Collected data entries

== Segment start ==

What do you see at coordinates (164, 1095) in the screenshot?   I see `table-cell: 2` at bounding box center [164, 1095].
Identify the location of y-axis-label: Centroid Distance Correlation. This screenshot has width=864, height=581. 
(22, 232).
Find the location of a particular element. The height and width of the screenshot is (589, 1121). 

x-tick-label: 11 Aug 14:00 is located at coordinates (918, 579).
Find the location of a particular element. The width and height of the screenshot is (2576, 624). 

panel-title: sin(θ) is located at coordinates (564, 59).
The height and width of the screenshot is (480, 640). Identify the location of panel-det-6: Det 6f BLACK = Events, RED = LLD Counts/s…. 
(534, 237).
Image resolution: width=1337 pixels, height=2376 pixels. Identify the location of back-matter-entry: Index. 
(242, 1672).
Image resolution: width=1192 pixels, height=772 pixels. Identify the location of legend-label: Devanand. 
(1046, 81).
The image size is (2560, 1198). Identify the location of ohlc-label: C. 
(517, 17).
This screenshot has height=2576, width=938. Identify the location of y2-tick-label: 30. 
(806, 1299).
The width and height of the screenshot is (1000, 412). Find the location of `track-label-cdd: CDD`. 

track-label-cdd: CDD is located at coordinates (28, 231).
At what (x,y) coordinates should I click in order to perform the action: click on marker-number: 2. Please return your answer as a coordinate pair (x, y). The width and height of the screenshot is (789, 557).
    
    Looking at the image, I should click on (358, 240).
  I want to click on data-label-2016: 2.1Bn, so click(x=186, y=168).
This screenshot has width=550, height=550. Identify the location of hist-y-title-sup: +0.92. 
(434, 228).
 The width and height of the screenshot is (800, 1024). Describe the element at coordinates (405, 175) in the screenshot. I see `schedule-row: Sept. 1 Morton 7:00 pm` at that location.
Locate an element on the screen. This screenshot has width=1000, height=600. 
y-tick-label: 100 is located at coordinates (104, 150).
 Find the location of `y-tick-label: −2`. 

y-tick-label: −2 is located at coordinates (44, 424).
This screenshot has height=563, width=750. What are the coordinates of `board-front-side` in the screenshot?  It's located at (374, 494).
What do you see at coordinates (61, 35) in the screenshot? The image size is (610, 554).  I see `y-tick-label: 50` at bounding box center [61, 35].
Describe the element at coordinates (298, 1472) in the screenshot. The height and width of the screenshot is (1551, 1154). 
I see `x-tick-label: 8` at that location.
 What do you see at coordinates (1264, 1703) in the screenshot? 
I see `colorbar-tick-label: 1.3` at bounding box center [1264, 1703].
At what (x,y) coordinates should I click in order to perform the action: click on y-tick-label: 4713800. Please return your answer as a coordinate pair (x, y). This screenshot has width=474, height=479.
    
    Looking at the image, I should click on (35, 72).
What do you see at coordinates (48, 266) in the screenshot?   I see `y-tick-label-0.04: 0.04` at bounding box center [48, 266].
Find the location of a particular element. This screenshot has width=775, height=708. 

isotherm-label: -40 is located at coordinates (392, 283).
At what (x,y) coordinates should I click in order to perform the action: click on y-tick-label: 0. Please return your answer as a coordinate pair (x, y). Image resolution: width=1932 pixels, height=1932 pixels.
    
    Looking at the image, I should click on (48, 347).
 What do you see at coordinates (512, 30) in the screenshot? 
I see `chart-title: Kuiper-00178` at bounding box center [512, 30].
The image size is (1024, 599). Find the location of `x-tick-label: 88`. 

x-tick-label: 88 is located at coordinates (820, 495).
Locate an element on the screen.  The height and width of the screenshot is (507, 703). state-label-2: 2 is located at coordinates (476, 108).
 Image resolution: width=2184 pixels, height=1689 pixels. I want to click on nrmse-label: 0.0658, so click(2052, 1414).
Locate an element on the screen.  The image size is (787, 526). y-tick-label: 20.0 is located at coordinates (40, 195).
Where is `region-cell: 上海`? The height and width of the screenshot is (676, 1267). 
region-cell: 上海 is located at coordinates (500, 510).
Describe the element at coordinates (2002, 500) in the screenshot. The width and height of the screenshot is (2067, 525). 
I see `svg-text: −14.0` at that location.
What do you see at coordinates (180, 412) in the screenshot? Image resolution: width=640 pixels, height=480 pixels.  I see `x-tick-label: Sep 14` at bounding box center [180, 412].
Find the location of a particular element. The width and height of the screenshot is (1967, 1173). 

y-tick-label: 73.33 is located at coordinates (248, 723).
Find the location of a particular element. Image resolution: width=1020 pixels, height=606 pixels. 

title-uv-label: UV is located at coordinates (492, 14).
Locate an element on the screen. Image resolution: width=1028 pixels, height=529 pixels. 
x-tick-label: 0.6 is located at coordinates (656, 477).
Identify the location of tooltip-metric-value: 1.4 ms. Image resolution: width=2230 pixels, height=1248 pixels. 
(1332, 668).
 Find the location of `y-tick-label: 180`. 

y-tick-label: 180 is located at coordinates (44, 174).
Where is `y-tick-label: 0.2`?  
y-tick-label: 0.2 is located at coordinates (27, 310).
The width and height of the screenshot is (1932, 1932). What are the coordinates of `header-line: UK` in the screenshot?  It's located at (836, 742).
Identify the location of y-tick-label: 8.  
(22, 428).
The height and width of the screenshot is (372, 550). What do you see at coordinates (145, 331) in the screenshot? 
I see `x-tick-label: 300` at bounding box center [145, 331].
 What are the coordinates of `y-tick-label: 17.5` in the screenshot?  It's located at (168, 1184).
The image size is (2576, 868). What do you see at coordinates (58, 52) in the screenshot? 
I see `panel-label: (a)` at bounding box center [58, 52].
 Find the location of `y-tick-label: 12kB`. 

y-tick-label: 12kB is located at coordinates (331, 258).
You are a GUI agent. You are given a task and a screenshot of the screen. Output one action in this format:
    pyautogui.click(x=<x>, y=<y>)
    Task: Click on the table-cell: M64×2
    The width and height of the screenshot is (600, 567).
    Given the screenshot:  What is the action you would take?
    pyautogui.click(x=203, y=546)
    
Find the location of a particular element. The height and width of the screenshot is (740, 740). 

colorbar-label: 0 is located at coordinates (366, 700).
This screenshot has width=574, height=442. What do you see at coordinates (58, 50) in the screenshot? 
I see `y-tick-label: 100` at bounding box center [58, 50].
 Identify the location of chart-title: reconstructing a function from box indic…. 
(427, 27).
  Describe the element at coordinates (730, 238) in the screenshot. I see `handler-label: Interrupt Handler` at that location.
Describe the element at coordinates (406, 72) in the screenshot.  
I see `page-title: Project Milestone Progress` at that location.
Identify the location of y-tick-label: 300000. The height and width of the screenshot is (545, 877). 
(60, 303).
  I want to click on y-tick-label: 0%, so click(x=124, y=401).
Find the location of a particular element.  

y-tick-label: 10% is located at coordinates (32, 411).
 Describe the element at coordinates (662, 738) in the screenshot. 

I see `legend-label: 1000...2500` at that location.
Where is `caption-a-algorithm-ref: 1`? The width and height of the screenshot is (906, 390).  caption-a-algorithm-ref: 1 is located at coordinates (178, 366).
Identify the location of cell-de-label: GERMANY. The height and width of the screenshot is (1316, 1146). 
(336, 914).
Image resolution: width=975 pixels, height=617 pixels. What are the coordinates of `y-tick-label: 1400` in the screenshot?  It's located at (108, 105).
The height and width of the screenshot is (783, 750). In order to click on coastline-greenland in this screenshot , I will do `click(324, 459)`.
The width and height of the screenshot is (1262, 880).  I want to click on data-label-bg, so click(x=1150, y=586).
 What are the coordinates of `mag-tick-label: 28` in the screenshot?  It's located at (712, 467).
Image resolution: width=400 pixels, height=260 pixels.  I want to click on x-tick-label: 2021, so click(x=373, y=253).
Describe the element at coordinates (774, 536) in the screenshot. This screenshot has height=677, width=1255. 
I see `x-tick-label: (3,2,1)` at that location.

== Segment end ==

— Goal of the exercise —
Reproduce the entries verbatim from the line with "Find the location of a particular element. Image" up to and including the line with "title-uv-label: UV is".

— Response box —
Find the location of a particular element. Image resolution: width=1020 pixels, height=606 pixels. 

title-uv-label: UV is located at coordinates (492, 14).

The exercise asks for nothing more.